Raul Gardini se saisit d’un Walther PPK, calibre 7,65 et se tire une balle dans la tête. Il avait soixante ans. Ce geste marque de manière brutale la fin d’une légende de l’industrie en Europe. Dès le départ, son épouse Idina, des gens proches et des spécialistes de ce genre de question remettent en cause les conclusions de l’enquête, mais la justice italienne n’a jamais rouvert le dossier sur la mort de Raul Gardini.

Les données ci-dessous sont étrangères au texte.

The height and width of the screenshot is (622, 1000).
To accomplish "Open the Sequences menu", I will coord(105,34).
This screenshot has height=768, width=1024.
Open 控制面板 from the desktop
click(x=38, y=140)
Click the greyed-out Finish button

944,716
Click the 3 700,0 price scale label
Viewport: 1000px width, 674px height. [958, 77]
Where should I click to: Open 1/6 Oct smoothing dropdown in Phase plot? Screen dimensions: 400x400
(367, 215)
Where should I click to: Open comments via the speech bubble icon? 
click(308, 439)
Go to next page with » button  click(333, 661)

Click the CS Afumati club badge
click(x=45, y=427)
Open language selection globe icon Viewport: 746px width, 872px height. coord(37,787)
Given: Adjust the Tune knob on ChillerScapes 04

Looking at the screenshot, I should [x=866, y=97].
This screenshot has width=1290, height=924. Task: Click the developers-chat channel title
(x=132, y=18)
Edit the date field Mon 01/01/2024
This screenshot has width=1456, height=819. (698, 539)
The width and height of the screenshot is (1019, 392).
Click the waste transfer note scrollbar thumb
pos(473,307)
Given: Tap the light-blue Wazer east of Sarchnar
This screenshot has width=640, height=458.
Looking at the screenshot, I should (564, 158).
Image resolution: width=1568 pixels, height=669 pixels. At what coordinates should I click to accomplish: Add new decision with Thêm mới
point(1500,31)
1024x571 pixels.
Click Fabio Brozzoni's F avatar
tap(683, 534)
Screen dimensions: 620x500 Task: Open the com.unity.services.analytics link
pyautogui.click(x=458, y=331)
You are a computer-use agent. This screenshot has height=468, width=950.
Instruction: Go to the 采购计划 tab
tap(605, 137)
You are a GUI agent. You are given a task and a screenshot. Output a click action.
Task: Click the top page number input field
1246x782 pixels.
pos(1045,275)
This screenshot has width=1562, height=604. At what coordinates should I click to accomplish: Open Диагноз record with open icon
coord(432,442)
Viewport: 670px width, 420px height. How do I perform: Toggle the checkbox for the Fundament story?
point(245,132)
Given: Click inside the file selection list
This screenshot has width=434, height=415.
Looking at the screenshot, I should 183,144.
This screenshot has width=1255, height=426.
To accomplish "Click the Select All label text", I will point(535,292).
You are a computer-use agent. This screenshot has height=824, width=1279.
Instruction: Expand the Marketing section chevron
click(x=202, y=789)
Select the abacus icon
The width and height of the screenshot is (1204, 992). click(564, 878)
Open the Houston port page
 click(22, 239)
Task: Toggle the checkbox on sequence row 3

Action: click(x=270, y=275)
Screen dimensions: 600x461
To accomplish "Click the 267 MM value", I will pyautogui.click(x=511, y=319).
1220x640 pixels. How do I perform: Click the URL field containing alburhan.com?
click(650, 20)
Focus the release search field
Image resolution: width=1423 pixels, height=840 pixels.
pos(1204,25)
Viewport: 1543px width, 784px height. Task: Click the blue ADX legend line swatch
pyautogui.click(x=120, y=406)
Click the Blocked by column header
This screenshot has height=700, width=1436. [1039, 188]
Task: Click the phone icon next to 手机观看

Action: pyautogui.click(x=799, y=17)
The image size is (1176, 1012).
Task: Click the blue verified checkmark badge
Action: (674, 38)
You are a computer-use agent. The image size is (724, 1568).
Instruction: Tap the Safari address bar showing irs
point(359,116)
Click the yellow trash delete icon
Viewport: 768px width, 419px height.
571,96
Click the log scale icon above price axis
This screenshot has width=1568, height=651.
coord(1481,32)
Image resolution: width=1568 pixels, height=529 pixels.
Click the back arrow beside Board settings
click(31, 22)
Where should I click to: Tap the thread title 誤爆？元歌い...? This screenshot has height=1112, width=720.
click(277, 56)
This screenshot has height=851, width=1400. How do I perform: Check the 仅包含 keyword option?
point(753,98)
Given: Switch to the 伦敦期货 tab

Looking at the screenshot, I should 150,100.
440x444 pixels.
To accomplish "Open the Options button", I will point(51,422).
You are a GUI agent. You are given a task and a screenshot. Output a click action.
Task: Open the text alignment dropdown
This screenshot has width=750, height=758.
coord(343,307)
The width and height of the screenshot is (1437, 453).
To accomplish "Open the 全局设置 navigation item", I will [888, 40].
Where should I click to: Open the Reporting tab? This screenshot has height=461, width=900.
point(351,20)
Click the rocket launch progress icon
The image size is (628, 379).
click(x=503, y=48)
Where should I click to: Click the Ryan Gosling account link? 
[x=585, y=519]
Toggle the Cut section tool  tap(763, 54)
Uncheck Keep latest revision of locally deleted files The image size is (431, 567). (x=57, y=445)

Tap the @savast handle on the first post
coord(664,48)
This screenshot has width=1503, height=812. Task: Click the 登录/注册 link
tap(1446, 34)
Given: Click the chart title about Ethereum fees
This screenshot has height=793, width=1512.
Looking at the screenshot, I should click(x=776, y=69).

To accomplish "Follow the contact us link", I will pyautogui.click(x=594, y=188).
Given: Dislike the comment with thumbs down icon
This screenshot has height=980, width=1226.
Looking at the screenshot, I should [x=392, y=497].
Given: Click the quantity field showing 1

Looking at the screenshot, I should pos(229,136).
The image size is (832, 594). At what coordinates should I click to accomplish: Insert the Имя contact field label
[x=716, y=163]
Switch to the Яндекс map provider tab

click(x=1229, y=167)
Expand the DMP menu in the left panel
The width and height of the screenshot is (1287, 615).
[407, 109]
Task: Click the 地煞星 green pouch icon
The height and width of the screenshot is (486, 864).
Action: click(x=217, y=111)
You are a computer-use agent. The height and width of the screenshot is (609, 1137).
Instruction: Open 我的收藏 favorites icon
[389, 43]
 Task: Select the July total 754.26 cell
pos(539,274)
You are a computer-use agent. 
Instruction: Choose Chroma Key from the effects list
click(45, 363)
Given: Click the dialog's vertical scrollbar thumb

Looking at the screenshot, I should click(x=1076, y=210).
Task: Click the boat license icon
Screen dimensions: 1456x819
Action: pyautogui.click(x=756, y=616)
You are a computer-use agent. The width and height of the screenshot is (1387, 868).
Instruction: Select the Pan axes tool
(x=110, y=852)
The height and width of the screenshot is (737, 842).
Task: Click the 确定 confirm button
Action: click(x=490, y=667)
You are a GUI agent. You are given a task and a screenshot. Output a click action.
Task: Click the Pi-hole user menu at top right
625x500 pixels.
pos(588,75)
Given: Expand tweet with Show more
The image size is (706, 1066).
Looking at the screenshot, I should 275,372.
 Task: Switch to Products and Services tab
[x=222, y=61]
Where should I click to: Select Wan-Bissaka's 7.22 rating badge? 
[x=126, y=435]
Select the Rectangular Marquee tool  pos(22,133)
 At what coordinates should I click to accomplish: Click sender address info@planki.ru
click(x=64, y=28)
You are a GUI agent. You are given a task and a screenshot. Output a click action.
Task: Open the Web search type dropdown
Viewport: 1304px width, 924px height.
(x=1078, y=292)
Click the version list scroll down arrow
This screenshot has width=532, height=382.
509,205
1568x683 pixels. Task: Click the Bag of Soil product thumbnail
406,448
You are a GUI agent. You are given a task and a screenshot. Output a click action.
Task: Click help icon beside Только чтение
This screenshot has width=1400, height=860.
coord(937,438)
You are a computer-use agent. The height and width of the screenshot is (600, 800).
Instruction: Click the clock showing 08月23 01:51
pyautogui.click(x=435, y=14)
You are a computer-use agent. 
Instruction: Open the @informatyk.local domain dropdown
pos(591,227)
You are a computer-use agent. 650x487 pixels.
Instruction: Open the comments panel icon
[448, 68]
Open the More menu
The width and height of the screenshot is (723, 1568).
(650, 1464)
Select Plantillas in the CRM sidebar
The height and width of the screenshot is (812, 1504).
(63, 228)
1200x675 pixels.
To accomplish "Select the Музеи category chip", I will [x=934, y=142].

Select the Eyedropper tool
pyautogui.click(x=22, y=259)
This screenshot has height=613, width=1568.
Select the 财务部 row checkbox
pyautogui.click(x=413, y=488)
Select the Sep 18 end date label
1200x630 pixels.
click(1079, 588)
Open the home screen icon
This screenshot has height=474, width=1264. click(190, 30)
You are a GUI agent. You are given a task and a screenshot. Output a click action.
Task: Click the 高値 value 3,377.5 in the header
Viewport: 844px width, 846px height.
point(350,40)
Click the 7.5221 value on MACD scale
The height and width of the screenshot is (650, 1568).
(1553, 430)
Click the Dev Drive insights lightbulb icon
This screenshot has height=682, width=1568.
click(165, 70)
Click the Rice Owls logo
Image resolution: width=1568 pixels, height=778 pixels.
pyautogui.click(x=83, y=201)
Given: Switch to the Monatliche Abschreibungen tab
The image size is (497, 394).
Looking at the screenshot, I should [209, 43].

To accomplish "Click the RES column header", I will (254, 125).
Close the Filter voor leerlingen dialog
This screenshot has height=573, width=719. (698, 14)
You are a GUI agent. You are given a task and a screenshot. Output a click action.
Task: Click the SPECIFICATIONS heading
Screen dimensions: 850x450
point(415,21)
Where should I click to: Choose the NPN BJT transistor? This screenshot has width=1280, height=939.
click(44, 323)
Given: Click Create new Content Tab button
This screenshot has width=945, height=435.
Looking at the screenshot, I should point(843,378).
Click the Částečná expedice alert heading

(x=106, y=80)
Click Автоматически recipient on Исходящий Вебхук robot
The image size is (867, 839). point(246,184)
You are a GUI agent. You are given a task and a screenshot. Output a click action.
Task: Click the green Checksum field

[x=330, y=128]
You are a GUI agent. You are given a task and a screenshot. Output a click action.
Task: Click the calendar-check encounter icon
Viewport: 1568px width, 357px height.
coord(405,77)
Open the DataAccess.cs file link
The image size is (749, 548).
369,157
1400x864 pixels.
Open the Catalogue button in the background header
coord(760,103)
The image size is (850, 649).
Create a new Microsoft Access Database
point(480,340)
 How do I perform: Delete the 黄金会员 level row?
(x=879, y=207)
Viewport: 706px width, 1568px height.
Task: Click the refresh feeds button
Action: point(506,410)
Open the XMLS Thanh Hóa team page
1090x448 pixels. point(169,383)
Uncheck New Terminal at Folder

Raul Gardini s’était fait connaître à travers le monde pour son implication dans le sport et plus précisément dans le yachting. Il fut l’initiateur du projet » Il Moro di Venezia « . Le but, arracher la coupe des challengers pour pouvoir affronter en finale le tenant de l’America’s Cup.
Aucun voilier non anglo-saxon n’a jamais remporté le titre chez les challengers. Depuis 150 ans, la plus ancienne compétition au monde reste une affaire entre Américains, anglais australien et néo-zélandais.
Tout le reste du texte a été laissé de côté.